• How to complete this task
Filter the entries that follow, copying every line in which the word "icon" appears.

[Saved data entries]
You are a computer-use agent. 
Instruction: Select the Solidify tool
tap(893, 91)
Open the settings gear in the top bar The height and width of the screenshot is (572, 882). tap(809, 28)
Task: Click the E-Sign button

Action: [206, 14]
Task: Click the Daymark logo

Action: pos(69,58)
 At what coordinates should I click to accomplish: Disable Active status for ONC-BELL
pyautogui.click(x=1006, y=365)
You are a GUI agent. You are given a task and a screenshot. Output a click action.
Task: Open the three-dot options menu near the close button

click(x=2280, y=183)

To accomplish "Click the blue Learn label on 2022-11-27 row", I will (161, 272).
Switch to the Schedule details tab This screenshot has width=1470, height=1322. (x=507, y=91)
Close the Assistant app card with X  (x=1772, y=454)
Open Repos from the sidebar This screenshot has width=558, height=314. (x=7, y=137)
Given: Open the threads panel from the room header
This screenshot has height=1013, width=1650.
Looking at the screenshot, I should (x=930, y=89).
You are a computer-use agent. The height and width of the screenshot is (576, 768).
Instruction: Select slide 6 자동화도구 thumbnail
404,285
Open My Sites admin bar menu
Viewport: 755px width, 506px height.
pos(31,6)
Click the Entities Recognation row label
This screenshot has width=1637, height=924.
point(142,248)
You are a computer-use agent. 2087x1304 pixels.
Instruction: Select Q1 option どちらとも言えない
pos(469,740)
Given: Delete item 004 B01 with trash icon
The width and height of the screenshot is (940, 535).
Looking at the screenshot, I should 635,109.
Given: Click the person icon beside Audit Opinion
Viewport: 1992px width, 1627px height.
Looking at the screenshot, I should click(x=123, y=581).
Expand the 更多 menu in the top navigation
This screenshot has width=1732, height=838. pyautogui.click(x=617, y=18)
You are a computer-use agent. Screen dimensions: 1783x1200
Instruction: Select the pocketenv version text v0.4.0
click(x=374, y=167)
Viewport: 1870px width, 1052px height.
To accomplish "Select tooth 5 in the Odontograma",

• Answer for the task
Given: Delete item 004 B01 with trash icon
Given: Click the person icon beside Audit Opinion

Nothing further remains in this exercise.